• [WHAT THE TASK REQUIRES]: Extract every line of the entries below that contains the string "Focus", matching its case exactly.

• [MATERIAL SUPPLIED]:
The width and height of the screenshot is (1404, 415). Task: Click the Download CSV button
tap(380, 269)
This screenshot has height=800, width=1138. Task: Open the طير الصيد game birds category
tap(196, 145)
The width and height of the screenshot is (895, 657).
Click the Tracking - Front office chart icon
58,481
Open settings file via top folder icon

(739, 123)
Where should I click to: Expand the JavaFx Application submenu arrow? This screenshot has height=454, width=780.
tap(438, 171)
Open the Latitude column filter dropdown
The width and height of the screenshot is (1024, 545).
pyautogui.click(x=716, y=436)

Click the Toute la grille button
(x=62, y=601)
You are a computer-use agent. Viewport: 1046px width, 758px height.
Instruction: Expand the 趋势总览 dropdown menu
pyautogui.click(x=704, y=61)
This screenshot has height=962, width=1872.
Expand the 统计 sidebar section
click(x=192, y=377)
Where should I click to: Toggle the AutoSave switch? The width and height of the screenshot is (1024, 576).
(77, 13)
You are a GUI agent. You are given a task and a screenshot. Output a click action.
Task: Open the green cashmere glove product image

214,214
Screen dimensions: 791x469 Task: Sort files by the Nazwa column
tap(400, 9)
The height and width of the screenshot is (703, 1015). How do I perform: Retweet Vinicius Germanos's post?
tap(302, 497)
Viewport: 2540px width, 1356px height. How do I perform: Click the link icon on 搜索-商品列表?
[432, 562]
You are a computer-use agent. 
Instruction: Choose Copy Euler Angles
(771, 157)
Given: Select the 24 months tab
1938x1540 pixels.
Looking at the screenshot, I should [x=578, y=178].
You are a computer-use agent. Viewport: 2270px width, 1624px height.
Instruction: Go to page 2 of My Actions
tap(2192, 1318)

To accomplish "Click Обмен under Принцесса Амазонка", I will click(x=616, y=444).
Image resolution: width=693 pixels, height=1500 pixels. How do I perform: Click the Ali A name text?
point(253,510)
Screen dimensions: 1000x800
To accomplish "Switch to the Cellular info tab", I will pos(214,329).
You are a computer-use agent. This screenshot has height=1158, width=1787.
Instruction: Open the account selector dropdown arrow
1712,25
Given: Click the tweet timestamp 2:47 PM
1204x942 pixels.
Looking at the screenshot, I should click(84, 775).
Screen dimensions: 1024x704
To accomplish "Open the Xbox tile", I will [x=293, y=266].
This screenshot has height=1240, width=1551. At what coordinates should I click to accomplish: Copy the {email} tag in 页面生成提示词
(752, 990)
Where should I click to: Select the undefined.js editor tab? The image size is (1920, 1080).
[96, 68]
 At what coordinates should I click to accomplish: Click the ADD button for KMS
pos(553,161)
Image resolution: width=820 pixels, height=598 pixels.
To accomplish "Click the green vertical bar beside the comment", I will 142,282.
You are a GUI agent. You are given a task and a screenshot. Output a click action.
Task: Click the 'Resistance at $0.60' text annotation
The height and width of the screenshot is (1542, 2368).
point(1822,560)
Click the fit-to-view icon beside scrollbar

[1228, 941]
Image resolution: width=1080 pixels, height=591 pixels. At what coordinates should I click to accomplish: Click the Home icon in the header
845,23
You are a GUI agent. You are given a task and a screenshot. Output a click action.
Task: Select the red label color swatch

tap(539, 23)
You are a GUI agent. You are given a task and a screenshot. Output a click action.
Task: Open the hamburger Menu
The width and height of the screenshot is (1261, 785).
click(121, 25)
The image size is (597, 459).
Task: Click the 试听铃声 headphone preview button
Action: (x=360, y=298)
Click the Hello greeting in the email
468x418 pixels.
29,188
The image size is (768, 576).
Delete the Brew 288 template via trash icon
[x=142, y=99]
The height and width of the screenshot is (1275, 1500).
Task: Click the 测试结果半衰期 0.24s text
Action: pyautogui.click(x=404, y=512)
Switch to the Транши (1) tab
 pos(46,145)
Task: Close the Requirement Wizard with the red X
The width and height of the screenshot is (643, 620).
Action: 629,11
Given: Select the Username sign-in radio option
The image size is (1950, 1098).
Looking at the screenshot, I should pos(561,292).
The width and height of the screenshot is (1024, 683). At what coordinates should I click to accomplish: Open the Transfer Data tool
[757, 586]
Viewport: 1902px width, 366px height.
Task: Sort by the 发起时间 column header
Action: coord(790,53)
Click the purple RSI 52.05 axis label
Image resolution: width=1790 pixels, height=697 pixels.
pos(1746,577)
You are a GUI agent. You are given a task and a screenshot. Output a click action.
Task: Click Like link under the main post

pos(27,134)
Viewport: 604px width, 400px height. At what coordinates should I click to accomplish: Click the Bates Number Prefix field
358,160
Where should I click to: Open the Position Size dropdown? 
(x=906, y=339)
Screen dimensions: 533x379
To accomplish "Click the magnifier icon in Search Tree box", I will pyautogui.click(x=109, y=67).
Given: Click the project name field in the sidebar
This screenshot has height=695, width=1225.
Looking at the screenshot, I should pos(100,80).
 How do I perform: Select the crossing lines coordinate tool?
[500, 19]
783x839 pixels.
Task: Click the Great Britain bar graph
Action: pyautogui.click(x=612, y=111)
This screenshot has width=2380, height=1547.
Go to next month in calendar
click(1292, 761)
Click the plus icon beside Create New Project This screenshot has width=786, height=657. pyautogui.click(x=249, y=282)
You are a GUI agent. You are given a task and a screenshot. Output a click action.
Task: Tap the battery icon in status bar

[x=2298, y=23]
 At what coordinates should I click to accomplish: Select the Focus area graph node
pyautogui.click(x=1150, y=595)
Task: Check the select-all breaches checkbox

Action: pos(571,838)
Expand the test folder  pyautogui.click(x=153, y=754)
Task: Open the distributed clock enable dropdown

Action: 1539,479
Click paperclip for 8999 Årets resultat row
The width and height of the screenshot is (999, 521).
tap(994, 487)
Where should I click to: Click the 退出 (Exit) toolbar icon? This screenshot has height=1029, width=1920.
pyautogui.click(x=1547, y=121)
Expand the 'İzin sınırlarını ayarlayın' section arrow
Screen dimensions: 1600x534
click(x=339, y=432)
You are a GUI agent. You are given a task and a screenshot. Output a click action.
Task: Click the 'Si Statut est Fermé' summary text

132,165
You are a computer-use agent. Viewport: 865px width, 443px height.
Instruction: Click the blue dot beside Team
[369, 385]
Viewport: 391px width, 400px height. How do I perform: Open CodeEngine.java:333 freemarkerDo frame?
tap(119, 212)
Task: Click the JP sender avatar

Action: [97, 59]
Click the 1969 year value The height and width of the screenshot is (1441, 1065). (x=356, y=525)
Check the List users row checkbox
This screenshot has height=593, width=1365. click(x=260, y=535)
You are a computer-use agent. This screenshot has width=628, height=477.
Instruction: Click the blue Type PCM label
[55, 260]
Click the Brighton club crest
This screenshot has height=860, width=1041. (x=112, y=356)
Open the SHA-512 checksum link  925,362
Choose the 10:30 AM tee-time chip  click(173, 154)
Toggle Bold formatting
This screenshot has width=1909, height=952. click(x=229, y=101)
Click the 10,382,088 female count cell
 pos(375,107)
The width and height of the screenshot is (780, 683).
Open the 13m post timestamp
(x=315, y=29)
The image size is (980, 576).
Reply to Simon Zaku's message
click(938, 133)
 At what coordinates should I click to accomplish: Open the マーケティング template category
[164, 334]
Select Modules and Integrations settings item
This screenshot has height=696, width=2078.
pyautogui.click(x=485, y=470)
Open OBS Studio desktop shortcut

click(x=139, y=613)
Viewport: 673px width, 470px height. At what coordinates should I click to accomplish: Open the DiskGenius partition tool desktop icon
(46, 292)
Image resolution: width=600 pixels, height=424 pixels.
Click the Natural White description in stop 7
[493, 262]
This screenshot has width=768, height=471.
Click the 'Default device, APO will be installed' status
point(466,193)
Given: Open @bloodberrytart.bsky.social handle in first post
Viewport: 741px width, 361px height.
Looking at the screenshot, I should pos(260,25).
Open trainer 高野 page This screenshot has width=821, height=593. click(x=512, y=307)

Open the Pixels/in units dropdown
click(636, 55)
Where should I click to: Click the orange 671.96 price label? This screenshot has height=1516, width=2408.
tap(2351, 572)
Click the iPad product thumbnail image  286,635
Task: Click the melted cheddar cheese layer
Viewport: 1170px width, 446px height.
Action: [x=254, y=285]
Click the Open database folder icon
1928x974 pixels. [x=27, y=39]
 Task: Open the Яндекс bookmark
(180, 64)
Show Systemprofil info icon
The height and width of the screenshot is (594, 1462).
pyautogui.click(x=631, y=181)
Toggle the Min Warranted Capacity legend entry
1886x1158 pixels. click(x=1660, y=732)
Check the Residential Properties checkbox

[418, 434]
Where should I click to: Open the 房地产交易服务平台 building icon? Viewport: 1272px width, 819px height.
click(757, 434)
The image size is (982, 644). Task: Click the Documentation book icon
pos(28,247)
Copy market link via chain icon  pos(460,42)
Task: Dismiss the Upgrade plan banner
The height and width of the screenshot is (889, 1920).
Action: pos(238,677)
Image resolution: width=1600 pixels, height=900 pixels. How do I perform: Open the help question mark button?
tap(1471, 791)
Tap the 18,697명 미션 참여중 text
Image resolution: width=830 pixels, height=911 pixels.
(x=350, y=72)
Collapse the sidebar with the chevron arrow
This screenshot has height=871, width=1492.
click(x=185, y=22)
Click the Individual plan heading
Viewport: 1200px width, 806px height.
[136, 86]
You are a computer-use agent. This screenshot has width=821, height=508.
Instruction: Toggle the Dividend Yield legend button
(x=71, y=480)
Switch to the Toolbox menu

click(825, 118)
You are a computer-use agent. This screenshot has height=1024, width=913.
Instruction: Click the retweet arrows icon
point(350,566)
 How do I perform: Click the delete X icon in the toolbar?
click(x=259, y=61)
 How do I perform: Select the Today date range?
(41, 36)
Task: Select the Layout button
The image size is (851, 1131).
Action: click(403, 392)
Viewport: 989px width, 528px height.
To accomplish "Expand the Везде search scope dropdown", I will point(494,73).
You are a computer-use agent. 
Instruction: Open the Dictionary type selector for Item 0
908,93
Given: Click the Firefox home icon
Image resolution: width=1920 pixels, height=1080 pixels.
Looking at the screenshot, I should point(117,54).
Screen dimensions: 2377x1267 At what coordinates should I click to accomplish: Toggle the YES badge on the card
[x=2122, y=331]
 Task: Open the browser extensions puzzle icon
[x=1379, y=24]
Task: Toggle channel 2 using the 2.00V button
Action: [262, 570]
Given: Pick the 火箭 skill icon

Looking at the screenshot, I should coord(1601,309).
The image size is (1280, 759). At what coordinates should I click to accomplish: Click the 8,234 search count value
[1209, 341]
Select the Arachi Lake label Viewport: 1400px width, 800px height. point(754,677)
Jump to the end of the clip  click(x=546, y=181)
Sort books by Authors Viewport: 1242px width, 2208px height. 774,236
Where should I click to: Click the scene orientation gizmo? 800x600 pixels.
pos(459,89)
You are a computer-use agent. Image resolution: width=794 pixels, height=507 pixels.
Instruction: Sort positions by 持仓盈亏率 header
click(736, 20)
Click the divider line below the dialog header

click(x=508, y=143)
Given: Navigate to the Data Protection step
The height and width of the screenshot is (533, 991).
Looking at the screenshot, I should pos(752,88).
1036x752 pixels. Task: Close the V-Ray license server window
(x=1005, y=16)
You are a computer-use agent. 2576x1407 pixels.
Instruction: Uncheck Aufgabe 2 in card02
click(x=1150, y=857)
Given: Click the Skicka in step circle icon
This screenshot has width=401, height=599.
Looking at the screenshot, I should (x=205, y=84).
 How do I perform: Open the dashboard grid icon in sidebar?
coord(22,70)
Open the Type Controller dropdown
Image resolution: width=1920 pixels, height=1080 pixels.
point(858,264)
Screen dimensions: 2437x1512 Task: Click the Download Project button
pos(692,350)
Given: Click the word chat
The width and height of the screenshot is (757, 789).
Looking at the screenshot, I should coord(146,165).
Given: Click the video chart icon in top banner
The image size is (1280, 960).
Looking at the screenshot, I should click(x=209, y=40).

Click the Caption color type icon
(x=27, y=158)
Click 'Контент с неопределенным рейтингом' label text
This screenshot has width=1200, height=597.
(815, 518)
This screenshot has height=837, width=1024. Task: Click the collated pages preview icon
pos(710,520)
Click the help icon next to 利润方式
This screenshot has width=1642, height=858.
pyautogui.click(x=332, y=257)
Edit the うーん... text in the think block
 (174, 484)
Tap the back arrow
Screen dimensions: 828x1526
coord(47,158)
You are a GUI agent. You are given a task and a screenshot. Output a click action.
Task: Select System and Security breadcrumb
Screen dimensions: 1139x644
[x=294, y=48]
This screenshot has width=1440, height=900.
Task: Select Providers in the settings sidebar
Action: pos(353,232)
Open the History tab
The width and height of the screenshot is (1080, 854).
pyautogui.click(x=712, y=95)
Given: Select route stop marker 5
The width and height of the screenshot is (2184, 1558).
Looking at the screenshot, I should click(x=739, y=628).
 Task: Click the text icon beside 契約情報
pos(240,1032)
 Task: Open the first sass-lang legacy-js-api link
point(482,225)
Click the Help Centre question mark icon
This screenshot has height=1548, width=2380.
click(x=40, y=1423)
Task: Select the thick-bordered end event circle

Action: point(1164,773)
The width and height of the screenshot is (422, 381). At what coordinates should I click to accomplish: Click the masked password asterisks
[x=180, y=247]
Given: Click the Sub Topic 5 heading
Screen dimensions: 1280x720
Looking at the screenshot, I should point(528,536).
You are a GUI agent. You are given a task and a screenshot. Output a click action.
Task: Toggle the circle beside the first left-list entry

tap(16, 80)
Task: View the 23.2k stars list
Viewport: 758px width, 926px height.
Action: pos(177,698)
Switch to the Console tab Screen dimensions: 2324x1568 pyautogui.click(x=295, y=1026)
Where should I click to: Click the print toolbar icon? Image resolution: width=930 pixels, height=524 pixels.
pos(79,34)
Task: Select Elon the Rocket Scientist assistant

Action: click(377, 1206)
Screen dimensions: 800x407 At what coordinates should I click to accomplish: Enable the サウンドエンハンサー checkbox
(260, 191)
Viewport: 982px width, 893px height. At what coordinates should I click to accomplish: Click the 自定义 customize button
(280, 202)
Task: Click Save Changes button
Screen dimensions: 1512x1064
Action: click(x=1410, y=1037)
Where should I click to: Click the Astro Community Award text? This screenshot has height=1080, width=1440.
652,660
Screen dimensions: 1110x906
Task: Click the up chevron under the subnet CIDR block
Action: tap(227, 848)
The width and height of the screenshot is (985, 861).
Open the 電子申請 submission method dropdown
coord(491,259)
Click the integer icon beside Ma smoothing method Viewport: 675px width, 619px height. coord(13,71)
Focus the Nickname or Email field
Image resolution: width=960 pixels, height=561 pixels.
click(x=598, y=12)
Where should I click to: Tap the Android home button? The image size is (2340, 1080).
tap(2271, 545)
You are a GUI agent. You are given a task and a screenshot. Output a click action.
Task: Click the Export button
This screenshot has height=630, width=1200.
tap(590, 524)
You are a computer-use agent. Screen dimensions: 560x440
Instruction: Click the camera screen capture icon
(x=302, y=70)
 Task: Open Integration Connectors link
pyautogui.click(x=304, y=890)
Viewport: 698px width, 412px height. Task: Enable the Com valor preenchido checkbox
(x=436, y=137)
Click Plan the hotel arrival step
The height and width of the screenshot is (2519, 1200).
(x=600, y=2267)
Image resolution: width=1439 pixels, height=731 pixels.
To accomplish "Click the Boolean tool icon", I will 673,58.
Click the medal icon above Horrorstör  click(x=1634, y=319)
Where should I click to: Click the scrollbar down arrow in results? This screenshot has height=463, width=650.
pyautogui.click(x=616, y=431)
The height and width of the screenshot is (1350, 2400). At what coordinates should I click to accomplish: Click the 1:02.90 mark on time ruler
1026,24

• [COMPLETE OUTPUT]:
 At what coordinates should I click to accomplish: Select the Focus area graph node
Focus the Nickname or Email field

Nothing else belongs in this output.